In Clear Creek ISD, we believe diversity of opinions is a strength. We work every day to ensure each child and adult feels empowered to express his or her own thoughts, ideas and opinions, and we do this in a safe and nurturing environment. The board of trustees values the opinions of our stakeholders, and seeks out ways to use that feedback in our decision making. It is democracy at its best.

It was most disheartening to read Jean Casanave publicly ridicule leaders of this great community just because they have a differing opinion than hers. In her letter to the editor (“Vote ‘no’ May 6 on CCISD bond,” The Daily News, April 17) she questioned Carl Gustafson’s political allegiance just because he took the time to learn the facts about the 2017 Clear Creek Independent School District bond proposal and tour the major projects. Similar opportunities have been afforded to Casanave and other members of the anti-bond PAC to no avail.

Casanave went on to chastise two honorable mayors because they value public education and its positive impact on their communities. She criticized the student-centered leadership of one of the top superintendents in Texas and the well-earned integrity of the district, all over the fact that the superintendent has an appreciation for neighborhood schools and the fact that the district runs its elections no differently than many cities and counties.

In this bond election, there are 10 standard early voting locations that are open April 24 through May 2, except April 30. There are 12 additional locations that will be open for two consecutive days each. This is not illegal as Casanave attempts to imply, but rather well within state election laws. The school board puts much thought and consideration into how the district handles elections, and chooses to use a process that is most cost effective for the district while also meeting the needs of our constituents. We believe this process provides a greater opportunity for those “for” or “against” this bond to vote. Visit for a location near you.
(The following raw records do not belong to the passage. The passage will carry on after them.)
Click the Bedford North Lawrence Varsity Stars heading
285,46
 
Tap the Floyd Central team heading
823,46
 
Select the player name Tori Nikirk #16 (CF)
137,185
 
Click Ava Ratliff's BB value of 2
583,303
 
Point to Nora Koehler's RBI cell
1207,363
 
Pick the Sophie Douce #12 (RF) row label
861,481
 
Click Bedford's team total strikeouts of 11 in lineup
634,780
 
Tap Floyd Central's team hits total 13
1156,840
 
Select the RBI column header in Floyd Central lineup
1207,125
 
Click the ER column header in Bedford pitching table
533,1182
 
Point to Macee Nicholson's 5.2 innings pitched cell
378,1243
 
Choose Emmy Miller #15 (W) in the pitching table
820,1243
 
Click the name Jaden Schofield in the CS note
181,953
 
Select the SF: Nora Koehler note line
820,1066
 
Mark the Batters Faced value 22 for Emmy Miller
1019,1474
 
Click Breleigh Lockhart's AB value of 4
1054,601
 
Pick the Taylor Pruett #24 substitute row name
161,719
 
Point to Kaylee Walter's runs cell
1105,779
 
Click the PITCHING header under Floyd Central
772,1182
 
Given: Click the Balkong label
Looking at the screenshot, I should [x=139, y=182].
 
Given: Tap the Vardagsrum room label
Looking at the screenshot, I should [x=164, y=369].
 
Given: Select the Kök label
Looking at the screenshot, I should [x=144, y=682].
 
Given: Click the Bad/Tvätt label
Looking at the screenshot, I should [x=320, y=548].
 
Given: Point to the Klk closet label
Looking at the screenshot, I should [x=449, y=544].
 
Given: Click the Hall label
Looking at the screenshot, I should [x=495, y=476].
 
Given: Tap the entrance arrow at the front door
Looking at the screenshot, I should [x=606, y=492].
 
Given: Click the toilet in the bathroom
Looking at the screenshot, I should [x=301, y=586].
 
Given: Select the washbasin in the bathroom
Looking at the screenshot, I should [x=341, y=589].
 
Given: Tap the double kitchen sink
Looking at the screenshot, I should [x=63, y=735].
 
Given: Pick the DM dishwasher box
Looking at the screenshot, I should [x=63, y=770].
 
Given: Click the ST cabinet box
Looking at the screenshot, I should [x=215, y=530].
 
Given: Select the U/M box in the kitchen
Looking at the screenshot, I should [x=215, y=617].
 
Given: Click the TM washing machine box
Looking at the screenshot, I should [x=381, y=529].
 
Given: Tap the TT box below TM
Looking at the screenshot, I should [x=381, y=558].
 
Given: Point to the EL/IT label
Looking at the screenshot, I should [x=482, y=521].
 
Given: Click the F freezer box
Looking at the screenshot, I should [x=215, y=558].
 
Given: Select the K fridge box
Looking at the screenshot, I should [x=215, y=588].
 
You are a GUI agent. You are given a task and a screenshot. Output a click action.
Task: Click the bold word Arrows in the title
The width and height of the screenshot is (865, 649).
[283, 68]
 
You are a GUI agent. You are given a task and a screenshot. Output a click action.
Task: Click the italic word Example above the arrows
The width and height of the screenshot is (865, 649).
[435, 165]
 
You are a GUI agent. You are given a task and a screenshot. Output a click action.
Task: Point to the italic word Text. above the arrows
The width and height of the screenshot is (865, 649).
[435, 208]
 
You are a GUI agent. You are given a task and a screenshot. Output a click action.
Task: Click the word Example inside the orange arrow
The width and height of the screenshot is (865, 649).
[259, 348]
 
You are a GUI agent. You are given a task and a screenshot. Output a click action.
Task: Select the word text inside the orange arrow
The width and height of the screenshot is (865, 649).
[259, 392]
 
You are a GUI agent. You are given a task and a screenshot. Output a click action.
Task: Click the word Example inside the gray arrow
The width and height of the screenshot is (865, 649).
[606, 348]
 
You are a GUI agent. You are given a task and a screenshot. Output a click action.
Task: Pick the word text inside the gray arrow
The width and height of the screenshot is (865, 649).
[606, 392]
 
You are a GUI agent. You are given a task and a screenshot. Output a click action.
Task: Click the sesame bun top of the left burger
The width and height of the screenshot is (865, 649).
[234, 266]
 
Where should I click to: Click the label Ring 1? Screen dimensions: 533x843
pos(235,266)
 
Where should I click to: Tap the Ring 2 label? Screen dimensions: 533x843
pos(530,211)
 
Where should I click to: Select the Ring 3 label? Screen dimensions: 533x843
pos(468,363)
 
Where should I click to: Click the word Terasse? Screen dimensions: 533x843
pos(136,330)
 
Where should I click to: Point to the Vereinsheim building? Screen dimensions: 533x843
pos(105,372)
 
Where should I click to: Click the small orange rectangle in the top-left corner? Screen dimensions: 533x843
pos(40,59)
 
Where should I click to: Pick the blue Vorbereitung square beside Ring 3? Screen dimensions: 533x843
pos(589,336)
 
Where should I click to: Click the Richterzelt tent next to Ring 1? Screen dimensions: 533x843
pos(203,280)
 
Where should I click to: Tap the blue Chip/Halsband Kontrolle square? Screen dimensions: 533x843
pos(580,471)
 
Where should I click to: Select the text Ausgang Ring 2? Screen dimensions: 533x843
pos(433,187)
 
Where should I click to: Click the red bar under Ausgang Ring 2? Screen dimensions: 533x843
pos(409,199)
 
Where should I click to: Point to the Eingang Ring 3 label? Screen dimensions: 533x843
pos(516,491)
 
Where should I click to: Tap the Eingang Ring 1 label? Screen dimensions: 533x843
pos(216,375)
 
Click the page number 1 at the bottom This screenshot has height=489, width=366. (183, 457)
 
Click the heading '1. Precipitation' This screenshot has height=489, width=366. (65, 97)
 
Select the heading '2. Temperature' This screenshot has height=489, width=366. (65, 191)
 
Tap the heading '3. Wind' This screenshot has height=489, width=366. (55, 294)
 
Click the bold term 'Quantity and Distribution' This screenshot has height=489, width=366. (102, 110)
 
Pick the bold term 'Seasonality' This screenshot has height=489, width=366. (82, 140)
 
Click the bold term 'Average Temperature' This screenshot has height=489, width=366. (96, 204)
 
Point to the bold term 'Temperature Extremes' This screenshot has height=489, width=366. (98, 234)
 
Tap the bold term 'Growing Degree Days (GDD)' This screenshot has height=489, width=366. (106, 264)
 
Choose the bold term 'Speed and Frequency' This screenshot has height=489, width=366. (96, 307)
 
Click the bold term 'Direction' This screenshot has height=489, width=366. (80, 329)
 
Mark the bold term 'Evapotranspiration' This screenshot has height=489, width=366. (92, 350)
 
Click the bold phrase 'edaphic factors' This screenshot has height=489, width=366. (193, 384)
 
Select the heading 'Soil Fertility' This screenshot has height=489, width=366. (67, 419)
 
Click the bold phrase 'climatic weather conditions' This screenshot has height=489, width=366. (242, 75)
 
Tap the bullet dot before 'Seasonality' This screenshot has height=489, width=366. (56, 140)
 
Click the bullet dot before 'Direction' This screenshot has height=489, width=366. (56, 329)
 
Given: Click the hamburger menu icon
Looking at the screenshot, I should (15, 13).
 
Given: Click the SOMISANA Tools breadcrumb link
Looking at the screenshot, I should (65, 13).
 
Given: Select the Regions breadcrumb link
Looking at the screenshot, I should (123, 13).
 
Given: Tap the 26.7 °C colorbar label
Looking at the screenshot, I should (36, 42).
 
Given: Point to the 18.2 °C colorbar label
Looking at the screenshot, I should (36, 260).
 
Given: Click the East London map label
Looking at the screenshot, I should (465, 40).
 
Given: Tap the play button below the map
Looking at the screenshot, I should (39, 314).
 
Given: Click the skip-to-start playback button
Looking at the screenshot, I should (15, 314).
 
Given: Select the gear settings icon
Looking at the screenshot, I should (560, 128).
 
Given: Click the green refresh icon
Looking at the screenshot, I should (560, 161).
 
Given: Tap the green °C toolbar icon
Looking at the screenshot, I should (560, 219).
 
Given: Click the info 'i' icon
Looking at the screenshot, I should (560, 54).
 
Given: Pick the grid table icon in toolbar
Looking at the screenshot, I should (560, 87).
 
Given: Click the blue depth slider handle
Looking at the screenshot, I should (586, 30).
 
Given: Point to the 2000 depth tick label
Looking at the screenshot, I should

All of the bond facts are readily available on the district website, Trustees and administrators have been leading well over 80 meetings to go over the bond package, and answering every question that has been posed. The fact that someone does not like an answer that is provided, or does not want to listen to the answers provided, is not a valid basis for questioning the integrity of the district and the school board in their decision making. District leadership has carried the district to the highest levels of student performance, financial responsibility and community accountability — while always looking for new opportunities to improve and sustain excellence.

Jean Casanave, you have the right to your opinion — but attacking the integrity and actions of others does not make your opinion right. Don’t publicly berate well-respected leaders in our community just because they don’t share your viewpoint. Even our children prefer to use “kindness” and “respect,” which are two of our CCISD core values.

Laura DuPont is president of the board of trustees of Clear Creek Independent School District.


(3) comments

Diane Turski

Well said!

Chuck DiFalco

The only mistake I've made in this debate is missing Jean Casanave's April 16 letter in GCDN. So two can play this game: Does Ms. Casanave really think that quality education can be implemented in portable buildings? Do people in the district know that interest, because of "callable" bond covenants, affording the opportunity of refinancing and/or partial retirement, might or might not be paid?

Jean Casanave

My letter is listed April 17th. I had to call the paper to get it in (apparently someone forgot to upload that day). So, as you can see, there is a series if questions all based on an article by Matt Degrood on April 12th. Degrood interviewed community leaders and my questions are from direct quotes. How that turns into disrespect, I am not sure. I have done my homework and drilled down into the content of this bond, the costs that are not disclosed, the amount of debt and how the prior bond $ was spent. I also looked at other districts and the growth patterns and remain of the opinion that this bond is not reasonable. If people used the same method to approve this bond as they did to shop for homes or cars, they may see things differently.